Pour ce faire, nous avons inversé le modèle habituellement utilisé dans ce type de problématique. Nous n’avons pas demandé à François Cherix d’analyser les qualités et défauts de la TSR. Non, nous lui avons demandé d’observer la société romande actuelle, ses dénominateurs communs, ses élans, ses contradictions et de nous en livrer une sorte d’arrêt sur image. Pour que nous puissions ensuite travailler sur la pertinence de nos offres de programmes, de nos contenus.

En moins de cinq ans, le modèle qui a marqué cinq décennies de relation entre la télévision et la société, a été bouleversé.

Car la donne a changé. Brutalement, rapidement, à l’orée des années 2000, une nouvelle société de l’information a déboulé sans vraiment prévenir ni envoyer d’ambassade exploratoire. En moins de cinq ans, le modèle qui a marqué cinq décennies de relation entre la télévision et la société, a été mis à plat.
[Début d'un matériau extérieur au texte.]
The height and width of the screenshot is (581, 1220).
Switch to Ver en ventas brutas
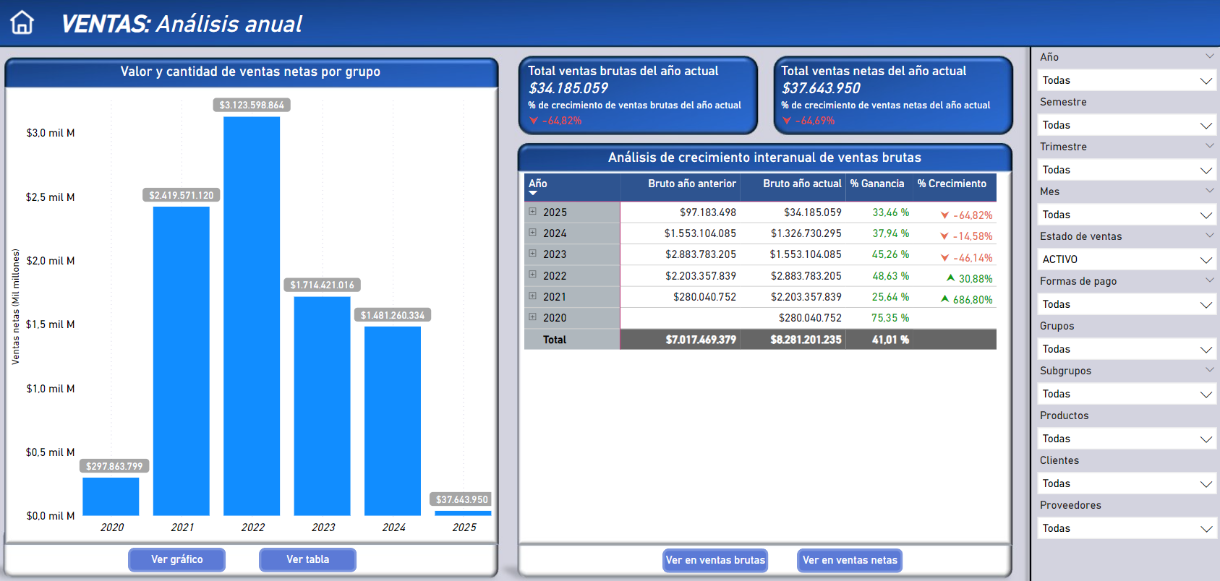click(714, 560)
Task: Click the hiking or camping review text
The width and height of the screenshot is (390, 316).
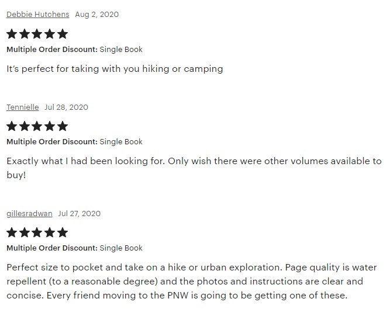Action: (x=115, y=68)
Parallèlement au développement fulgurant d’Internet, l’offre audiovisuelle a littéralement explosé. Dans chaque foyer romand, 90 chaînes de TV sont en moyenne aujourd’hui disponibles. Des grandes chaînes généralistes, des petites chaînes thématiques, des chaînes communautaires, des programmes de service public et d’autres résolument commerciaux.
Simultanément, les contenus audiovisuels se sont répandus sur la toile à la vitesse de l’éclair. En imposant au passage de sérieuses remises en question des médias historiques installés, qui virent soudain leur réactivité sur l’information ou leur capacité créative bousculées, par de nouveaux acteurs, totalement décomplexés, inventifs et très souples. D’un seul coup, la bonne vieille télévision généraliste s’est trouvée questionnée.
Cette puissante lame de fond s’est accompagnée d’une évolution significative des comportements du public. Certes, la consommation télévisuelle passive et collective reste dominante. Mais elle est nettement plus soumise à la pression concurrentielle : la « bataille de la zappette » fait rage dans les foyers romands qui ont l’embarras du choix. Par ailleurs, de nouveaux comportements apparaissent. Comme la consultation des programmes à la carte, en séquence, en différés et même en mobilité sur des écrans portables. Ou encore comme l’envie de participer aux programmes suivis, de donner son avis, bref d’exister dans ce gigantesque univers audiovisuel.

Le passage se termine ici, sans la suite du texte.